A cette période, le charivari est donc devenu un instrument de contestation et d’opposition politique. Après la Révolution de 1830, puis au moment de la séparation des Églises et de l’État, ce sont des prélats, mais surtout les autorités civiles comme les préfets, les procureurs, policiers, percepteurs, ou les hommes politiques, les députés, qui sont visés par des manifestations populaires.
Citons le cas d’Adolphe Thiers, historien et journaliste libéral à la fin de la Restauration qui a participé à la chute de la dynastie et à l’avènement de Louis-Philippe qu’il soutenait, ce qui lui a valu d’être député et ministre. Lors d’un passage à Aix-en-Provence (13), il est accueilli par un charivari au bruit de carillons, de cornets et d’instruments de cuisine par « des hommes du peuple » qui crient « A bas Thiers ! A bas le traître M. Lafitte ! A bas le Séide du juste milieu », afin de condamner son opportunisme politique.Le même accueil lui était préparé à Roquevaire (13), auquel il échappa grâce à la vitesse de ses chevaux, mais qu’il subit à Brignoles (83), puis à Marseille (13)…
A la fin de 1932, parait un nouveau quotidien politique et satirique de 4 pages, Le Charivari, d’un prix abordable, dont le succès initial témoigne de la fonction politique des charivaris… Après quelques années, l’attentat visant le roi sert de prétexte aux nouvelles loi muselant la presse. Pratiquant l’amalgame, Thiers déclare : « Il n’y a rien de plus dangereux que les caricatures infâmes, les dessins séditieux… Il n’y a pas de provocation plus directe aux attentats… » Sous le règne de Louis-Philippe, Le Charivari subit vingt procès et finit par disparaître en 1937.

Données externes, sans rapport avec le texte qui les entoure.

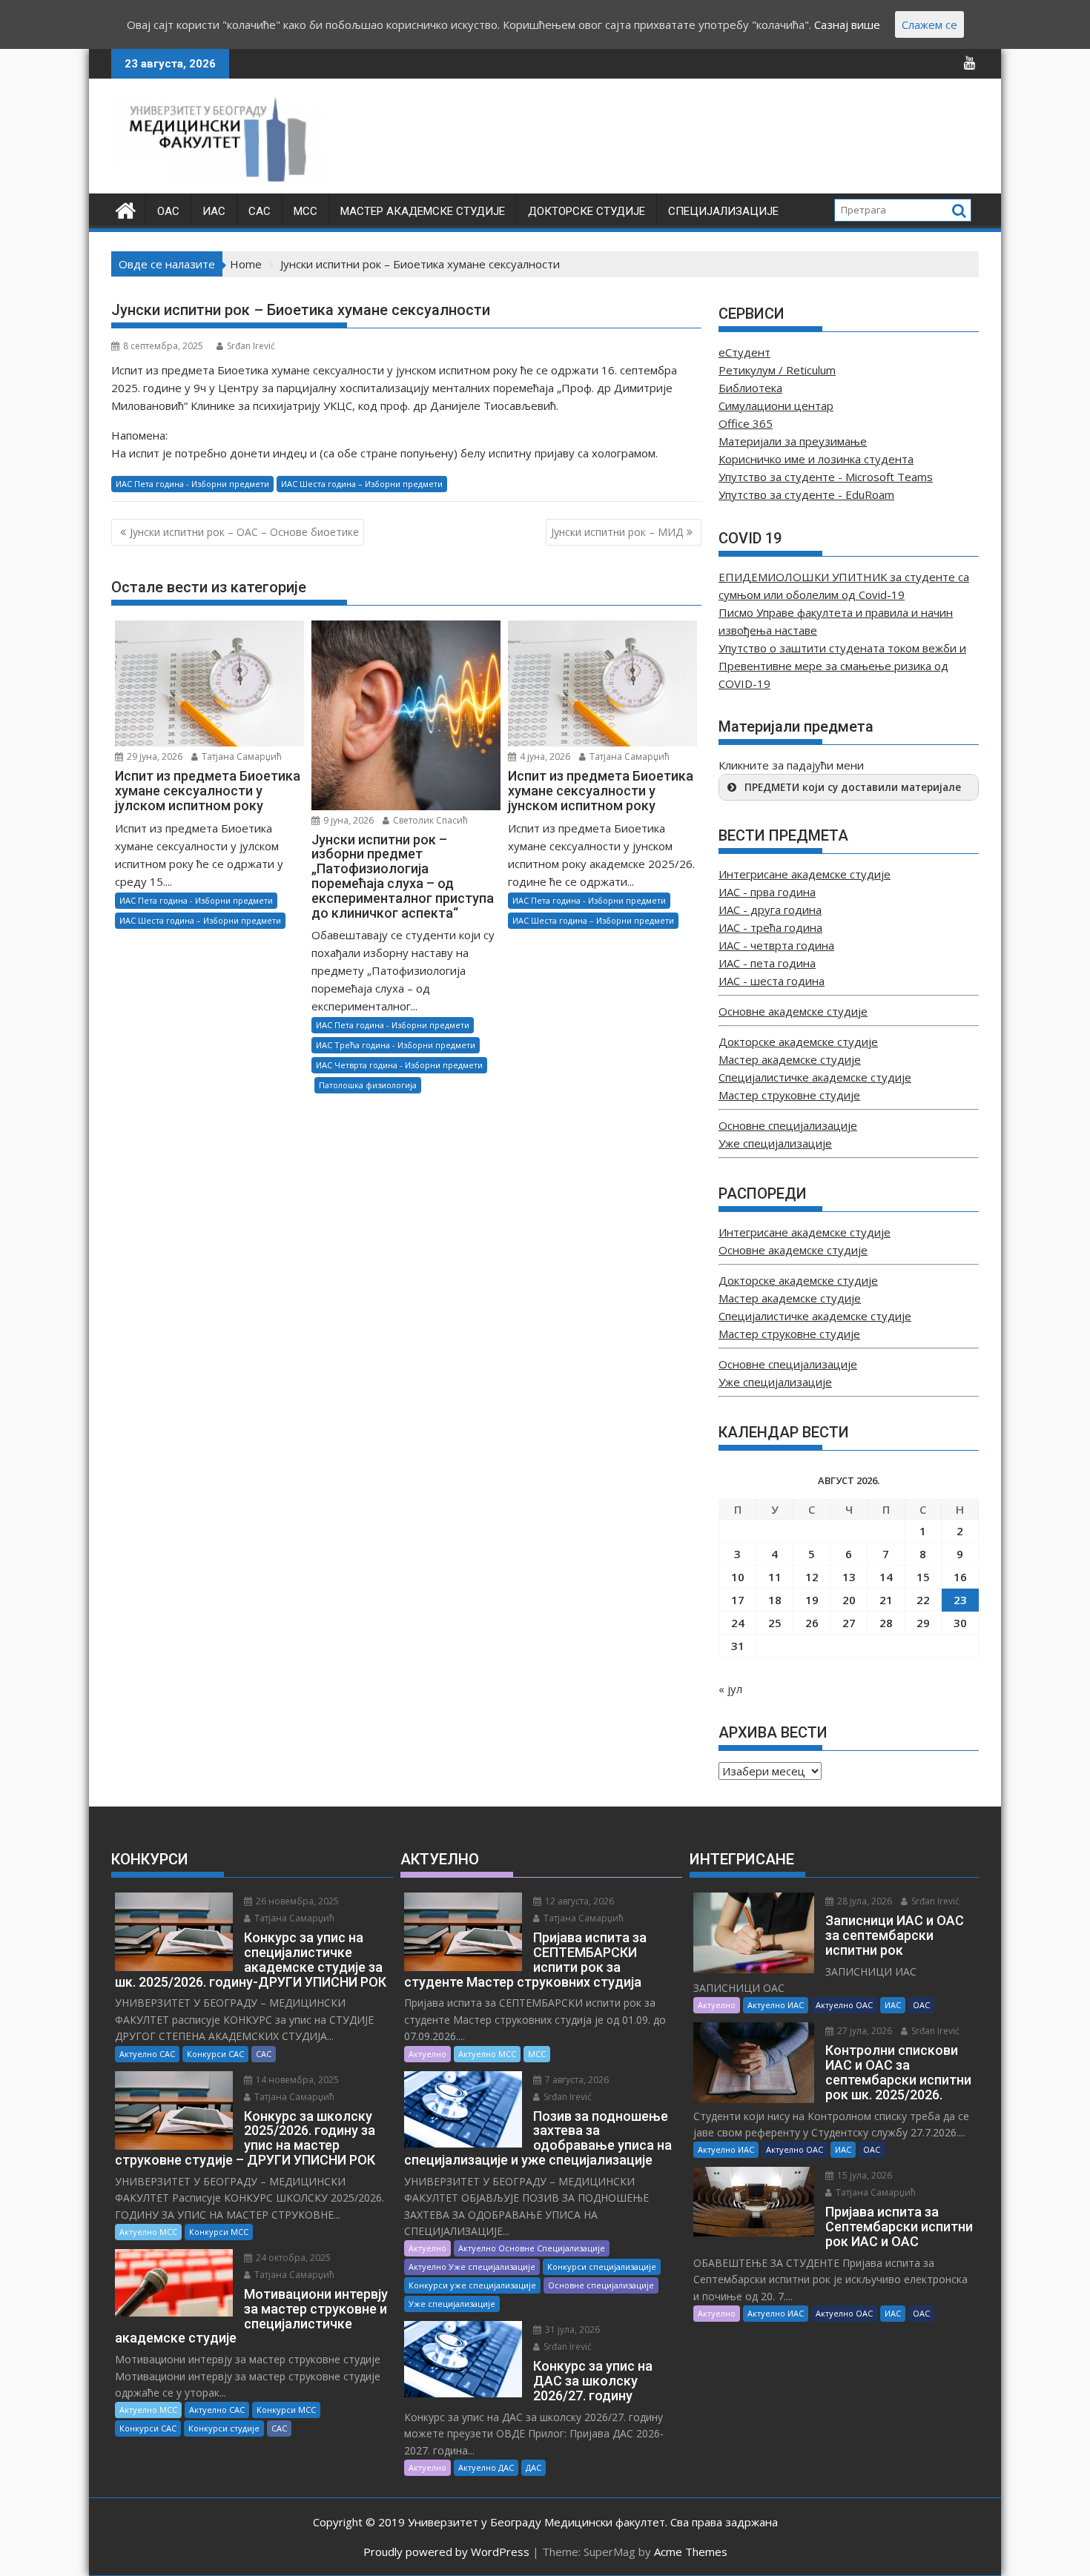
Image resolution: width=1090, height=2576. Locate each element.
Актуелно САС (147, 2053)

Par ailleurs, on peut retrouver l’usage de ce moyen de contestation traditionnel tout d’abord chez nos cousins du Québec, mais aussi en Europe (Espagne, 2013), au Chili, sous Pinochet, où il incarne « la voix du peuple », en Algérie, à l’initiative de l’OAS, puis en 2019, au Maroc en 2017, au Gabon en 2019, au Burkina Faso et au Sénégal en 2022… La liste n’est pas exhaustive.
En France, si les promenades sur l’âne ont disparu après la Deuxième Guerre mondiale, des noces parodiques, avec déguisements, ont continué a être organisées, comme celles, bien médiatisées, de Thierry Le Luron et de Coluche, en 1985.
Dans le domaine politique et syndical, avec les évolutions économiques, démographiques et culturelles, des formes organisées de contestation ou de lutte ont succédé aux manifestations spontanées qui avaient lieu auparavant.
Dans son ouvrage Charivaris et menées de l’âne : Rites et fonctions (Éditions de l’Armançon, 2013), dont je me suis largement inspirée pour écrire ce texte, Jean Bart, habitant de Marsannay-la-Côte (21), écrivain et professeur honoraire à la faculté de droit et de science politique de Dijon, constate « qu’il est difficile de savoir quand les charivaris ou menée de l’âne ont vraiment disparu ».
Néanmoins, si les promenades sur l’âne ne se rencontrent plus, du fait surtout de la libération des moeurs, on a vu réapparaître les défilés populaires, bruyants, accompagnés de ce que l’on nomme maintenant « casserolades », qui ne sont qu’une reprise des anciens charivaris. À chaque fois que la volonté populaire, celle du plus grand nombre, est bafouée par un pouvoir qui voulait réduire les droits élémentaires des travailleurs, ou lors des périodes d’atteinte à la démocratie, le charivari renaît.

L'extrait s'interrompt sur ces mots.